OOO Press:
A System of Iteration
OOO (oooh) Press is an independent publishing structure that uses print to examine authorship, labor, variation, and production systems. Rooted in embodied production, the press focuses on how the body, tools, and materials interact to generate form and meaning over time. Rather than treating publishing as a neutral container for content, OOO Press positions it as a site of inquiry by using print to document process, foreground material variation, and expose the systems that shape how work is produced and circulated.
Junior Pacheco
The work is structured through rules, constraints, and repetition. In much contemporary design, efficiency, polish, and seamless production are prioritized, often obscuring the conditions under which work is made. OOO Press moves against this tendency by emphasizing friction and visible labor. It values imperfect prints, repeated gestures, and the accumulation of variation that emerges through sustained engagement with a process. Each project begins with a set of predetermined conditions that organize format, composition, sequencing, and reproduction.
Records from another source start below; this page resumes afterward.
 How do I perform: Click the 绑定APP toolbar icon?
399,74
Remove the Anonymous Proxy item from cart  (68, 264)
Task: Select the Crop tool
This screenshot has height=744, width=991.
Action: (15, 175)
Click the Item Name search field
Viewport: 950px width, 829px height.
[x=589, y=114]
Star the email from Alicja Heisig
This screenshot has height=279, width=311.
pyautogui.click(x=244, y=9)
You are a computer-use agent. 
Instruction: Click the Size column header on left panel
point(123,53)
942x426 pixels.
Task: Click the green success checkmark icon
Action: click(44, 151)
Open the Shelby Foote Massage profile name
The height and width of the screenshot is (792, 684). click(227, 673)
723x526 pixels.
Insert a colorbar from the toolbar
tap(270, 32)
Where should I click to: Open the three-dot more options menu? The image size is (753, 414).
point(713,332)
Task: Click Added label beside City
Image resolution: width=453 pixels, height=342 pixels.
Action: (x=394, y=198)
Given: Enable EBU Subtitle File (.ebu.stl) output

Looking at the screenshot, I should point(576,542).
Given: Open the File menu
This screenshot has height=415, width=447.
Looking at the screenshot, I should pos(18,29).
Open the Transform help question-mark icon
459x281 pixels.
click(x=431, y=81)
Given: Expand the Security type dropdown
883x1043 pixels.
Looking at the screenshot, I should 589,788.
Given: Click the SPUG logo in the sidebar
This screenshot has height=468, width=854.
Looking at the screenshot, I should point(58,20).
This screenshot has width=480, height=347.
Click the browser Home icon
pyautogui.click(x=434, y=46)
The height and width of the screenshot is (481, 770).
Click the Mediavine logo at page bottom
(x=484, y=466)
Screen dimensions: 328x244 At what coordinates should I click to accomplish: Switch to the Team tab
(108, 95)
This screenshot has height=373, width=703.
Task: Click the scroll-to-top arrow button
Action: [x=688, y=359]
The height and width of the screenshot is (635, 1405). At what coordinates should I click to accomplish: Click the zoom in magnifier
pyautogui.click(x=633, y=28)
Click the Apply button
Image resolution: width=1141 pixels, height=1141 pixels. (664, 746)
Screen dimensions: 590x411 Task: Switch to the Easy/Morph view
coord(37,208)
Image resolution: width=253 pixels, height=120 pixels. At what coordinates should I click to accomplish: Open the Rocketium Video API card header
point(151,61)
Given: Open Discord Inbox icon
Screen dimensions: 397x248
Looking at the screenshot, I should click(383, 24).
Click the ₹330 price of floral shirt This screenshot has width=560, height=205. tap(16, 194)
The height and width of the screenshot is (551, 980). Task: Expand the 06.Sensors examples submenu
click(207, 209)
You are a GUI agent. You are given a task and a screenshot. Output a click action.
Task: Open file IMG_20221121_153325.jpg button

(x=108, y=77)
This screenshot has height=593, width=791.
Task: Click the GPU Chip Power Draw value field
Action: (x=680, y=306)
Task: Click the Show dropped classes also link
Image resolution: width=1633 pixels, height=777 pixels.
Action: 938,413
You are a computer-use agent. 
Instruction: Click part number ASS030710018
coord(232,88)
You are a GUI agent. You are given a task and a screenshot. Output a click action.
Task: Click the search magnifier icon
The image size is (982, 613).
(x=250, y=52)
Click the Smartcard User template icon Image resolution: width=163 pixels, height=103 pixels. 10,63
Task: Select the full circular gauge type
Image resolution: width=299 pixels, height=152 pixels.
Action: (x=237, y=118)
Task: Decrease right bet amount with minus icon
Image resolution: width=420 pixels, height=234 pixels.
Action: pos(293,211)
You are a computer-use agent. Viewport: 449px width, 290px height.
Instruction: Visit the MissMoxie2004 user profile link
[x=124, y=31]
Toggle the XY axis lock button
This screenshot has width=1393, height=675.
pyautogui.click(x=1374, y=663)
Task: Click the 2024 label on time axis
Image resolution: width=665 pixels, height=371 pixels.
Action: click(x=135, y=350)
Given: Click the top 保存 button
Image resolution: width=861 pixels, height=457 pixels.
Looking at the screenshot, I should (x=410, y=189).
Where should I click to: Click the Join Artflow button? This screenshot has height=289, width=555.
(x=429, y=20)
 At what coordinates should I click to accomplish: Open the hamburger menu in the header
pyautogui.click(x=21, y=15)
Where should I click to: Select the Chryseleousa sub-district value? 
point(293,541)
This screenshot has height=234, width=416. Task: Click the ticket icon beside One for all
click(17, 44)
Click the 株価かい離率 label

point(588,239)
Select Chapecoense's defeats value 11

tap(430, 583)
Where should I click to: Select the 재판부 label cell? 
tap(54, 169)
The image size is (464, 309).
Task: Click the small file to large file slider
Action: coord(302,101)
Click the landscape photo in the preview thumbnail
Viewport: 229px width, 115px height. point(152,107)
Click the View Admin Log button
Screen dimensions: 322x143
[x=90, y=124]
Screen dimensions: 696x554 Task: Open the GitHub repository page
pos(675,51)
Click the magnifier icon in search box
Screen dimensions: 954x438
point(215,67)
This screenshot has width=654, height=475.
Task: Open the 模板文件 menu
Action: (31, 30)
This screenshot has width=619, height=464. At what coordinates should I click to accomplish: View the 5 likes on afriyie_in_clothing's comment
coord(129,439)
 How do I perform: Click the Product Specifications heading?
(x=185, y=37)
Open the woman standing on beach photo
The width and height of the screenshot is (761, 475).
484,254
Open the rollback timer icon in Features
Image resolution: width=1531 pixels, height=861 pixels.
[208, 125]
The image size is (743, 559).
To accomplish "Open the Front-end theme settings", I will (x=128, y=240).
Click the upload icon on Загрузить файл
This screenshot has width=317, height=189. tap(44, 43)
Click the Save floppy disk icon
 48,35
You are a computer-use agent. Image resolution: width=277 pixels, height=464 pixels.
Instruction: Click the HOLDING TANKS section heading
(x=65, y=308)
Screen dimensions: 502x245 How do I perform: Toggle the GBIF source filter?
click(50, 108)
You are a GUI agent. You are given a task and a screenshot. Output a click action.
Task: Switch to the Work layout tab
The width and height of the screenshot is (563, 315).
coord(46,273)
These conditions operate as a framework rather than a limitation, allowing unexpected outcomes to emerge through material interaction, repetition, and technical constraint.
The methods of production are central to the work’s meaning. Letterpress foregrounds pressure, contact, and impression. Linocut emphasizes carving, removal, and the translation of gesture. Risograph printing introduces layering, misregistration, and mechanical inconsistency. Together, these processes resist the illusion of perfect control associated with digital production, instead producing artifacts that record the conditions of their making.
The display structure extends the logic of the press into space by functioning as a distribution system rather than a static display. Instead of presenting works as fixed objects, the structure allows them to circulate, accumulate, and be handled. Publications and prints can be browsed, purchased, and redistributed, positioning the exhibition as an active site of exchange. In this way, the installation operates as a working publishing system, demonstrating how the press continues beyond the gallery.
This project advances two primary claims. First, it positions print as a generative medium—one that produces meaning through process, variation, and material interaction—rather than as a nostalgic or purely decorative form. Second, it frames design as a system of inquiry, using rules, constraints, and repetition to expose the conditions, labor, and structures that shape how work is produced and circulated. OOO Press operates within and responds to larger systems. Culturally, it addresses a moment defined by speed, seamlessness, and disposability in digital production, offering a slower model grounded in touch, duration, and material engagement. Economically, it reflects the conditions of independent publishing, where small print runs, self-distribution, and direct exchange sustain the work. Technically, it integrates analog and digital workflows, treating software and hand processes not as oppositional but as interconnected systems that shape production and circulation.
Publishing, in this context, is not a final outcome but an ongoing process. Through print, display, and distribution, OOO Press proposes an iterative model of authorship—one that is material, distributed, and inseparable from the systems that produce it.